Cushing’s Disease occurs when a dog produces too much cortisol for their body. Cortisol functions as a response to stress, control weight, fight infections and keep blood sugar levels balanced. Importantly, experts are now studying the effects of melatonin on Cushing’s Disease. Compared to more traditional medications, melatonin is gentler way to treat the symptoms of Cushing’s Disease. Other treatments can cause harsh side effects, including kidney failure, vomiting and diarrhea. 


One lesser known use for melatonin is to treat alopecia (hair loss) and seasonal alopecia (also known as flank alopecia) in canines. While it’s not known what causes the condition, it is also not clear how melatonin helps with seasonal alopecia either. Regardless, the calming effect of the supplement typically provides relief to our furry companions. 

Side Effects of Melatonin on Dogs

As with most supplements and over-the-counter treatments, it’s important to know that there are potential side effects with melatonin. While it’s generally considered safe, pet owners should still always talk to their veterinarian about the possibility of side effects occurring prior to use. 

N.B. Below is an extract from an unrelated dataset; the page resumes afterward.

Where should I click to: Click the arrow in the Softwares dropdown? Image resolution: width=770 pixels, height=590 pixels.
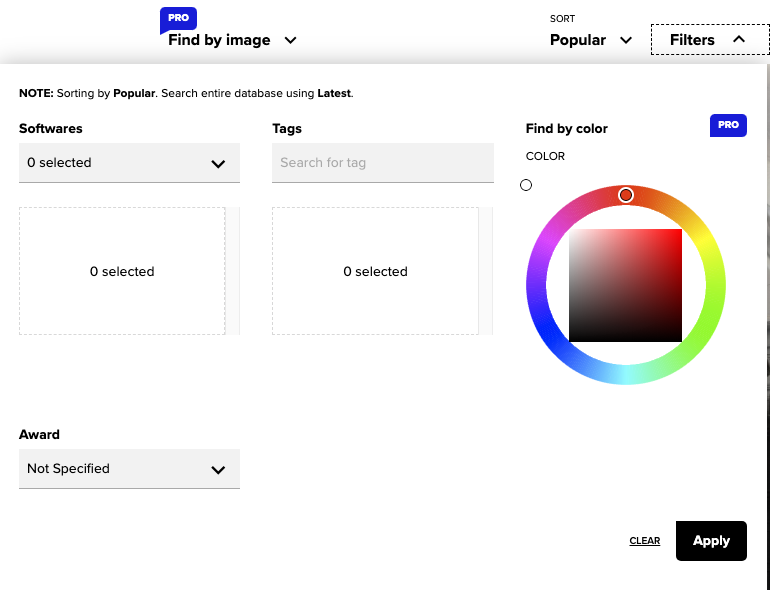[218, 164]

The most common side effect of melatonin is drowsiness – although this is considered to be a desirable effect when it comes to treating insomnia or anxiety in dogs. Drowsiness will usually kick in about 10 to 15 minutes after the dose has been taken. To avoid potential complications it’s best to apply the dose close to bedtime. 

Upset Stomach

Like other over-the-counter medication, melatonin can potentially cause upset stomach in canines. Melatonin can be taken with or without food, so an upset stomach can still occur in either case. It is recommended to provide your pet with access to water and to cease the use of melatonin at the first sign of upset stomach. 

Increase Heart Rate

While rare, melatonin can cause an increase in heart rate in dogs. Pet owners should be sure to watch for the signs of increased heart rate. For example, if your dog shows shortness of breath, dehydration, or seems to faint or collapse, you will want to contact your vet’s office as soon as possible. 

Worsening Other Medical Conditions

While it cannot be stated enough, dog owners should never administer melatonin to their dogs without consulting a vet. Though melatonin is a natural supplement and available over-the-counter, dogs suffering from other medical conditions or that are taking other types of medication can be at risk. For instance, melatonin is known to affect the reproductive cycle in female dogs and can cause insulin resistance in diabetic animals. Dog owners should also take care to read the ingredients listed in their bottle of melatonin to make sure it doesn’t contain an artificial sweetness called xylitol. Xylitol is toxic to dogs. In addition, dog owners should never give melatonin to pregnant dogs or puppies. 

Melatonin is a natural supplement that is readily available over-the-counter at any drug store. While it’s availability makes melatonin popular with dog owners, it’s still important to talk to your dog’s veterinarian before giving it to your animal. Your vet can screen your dog’s medical history to make sure melatonin is a safe treatment for their anxiety or other problems.